→ **Supplied material**
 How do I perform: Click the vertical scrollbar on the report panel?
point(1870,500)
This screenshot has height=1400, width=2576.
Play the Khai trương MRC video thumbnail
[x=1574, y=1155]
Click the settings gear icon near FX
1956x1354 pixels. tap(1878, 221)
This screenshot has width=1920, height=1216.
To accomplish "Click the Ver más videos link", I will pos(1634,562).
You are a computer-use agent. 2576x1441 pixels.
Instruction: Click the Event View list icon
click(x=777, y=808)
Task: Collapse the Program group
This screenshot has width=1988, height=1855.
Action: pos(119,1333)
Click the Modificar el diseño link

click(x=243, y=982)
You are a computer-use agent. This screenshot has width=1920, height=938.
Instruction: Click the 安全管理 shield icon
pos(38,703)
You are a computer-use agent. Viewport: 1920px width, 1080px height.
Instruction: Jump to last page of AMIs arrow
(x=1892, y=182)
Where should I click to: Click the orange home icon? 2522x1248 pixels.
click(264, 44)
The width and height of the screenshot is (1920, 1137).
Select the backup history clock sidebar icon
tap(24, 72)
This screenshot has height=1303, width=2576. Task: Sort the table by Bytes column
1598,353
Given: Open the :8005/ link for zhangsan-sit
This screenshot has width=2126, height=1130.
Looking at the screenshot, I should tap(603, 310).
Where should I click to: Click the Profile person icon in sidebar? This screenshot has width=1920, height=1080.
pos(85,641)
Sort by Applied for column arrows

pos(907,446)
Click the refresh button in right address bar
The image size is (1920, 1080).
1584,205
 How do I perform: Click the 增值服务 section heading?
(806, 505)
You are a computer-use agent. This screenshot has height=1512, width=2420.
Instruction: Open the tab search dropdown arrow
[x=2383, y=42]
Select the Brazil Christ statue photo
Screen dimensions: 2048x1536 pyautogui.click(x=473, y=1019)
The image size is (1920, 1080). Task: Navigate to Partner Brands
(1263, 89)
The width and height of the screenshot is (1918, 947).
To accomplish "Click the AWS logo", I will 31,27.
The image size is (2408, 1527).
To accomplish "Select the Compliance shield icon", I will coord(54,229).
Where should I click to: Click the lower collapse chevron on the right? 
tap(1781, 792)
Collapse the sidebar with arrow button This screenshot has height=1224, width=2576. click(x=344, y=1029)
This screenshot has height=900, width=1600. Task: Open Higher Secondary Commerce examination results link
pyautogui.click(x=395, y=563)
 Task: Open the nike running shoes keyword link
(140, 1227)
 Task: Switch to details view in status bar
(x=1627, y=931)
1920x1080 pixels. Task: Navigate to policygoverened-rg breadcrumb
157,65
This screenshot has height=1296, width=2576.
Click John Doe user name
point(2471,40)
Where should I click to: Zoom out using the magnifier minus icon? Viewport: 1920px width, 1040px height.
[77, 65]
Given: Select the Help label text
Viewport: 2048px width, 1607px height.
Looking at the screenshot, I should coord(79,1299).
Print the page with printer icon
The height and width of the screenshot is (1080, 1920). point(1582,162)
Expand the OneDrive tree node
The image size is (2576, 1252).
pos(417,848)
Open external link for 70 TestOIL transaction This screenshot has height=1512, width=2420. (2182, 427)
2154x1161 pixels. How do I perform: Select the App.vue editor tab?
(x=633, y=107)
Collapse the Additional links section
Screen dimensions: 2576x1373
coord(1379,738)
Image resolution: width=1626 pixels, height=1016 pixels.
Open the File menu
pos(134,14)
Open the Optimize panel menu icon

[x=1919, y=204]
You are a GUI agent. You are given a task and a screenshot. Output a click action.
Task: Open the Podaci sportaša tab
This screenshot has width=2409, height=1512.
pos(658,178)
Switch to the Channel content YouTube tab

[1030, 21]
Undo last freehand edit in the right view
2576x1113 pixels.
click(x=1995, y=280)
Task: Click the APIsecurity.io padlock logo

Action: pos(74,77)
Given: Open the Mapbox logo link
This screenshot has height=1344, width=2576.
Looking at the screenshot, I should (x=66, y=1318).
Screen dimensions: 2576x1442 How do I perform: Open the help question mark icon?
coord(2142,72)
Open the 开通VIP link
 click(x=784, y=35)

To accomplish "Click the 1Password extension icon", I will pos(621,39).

→ **Work to be completed**
When you reach the line containing "Instruction: Click the 安全管理 shield icon" in the data above, start copying exactly, and stop after the line containing "The image size is (2408, 1527).".

→ **Solution for this problem**
Instruction: Click the 安全管理 shield icon
pos(38,703)
You are a computer-use agent. Viewport: 1920px width, 1080px height.
Instruction: Jump to last page of AMIs arrow
(x=1892, y=182)
Where should I click to: Click the orange home icon? 2522x1248 pixels.
click(264, 44)
The width and height of the screenshot is (1920, 1137).
Select the backup history clock sidebar icon
tap(24, 72)
This screenshot has height=1303, width=2576. Task: Sort the table by Bytes column
1598,353
Given: Open the :8005/ link for zhangsan-sit
This screenshot has width=2126, height=1130.
Looking at the screenshot, I should tap(603, 310).
Where should I click to: Click the Profile person icon in sidebar? This screenshot has width=1920, height=1080.
pos(85,641)
Sort by Applied for column arrows

pos(907,446)
Click the refresh button in right address bar
The image size is (1920, 1080).
1584,205
 How do I perform: Click the 增值服务 section heading?
(806, 505)
You are a computer-use agent. This screenshot has height=1512, width=2420.
Instruction: Open the tab search dropdown arrow
[x=2383, y=42]
Select the Brazil Christ statue photo
Screen dimensions: 2048x1536 pyautogui.click(x=473, y=1019)
The image size is (1920, 1080). Task: Navigate to Partner Brands
(1263, 89)
The width and height of the screenshot is (1918, 947).
To accomplish "Click the AWS logo", I will 31,27.
The image size is (2408, 1527).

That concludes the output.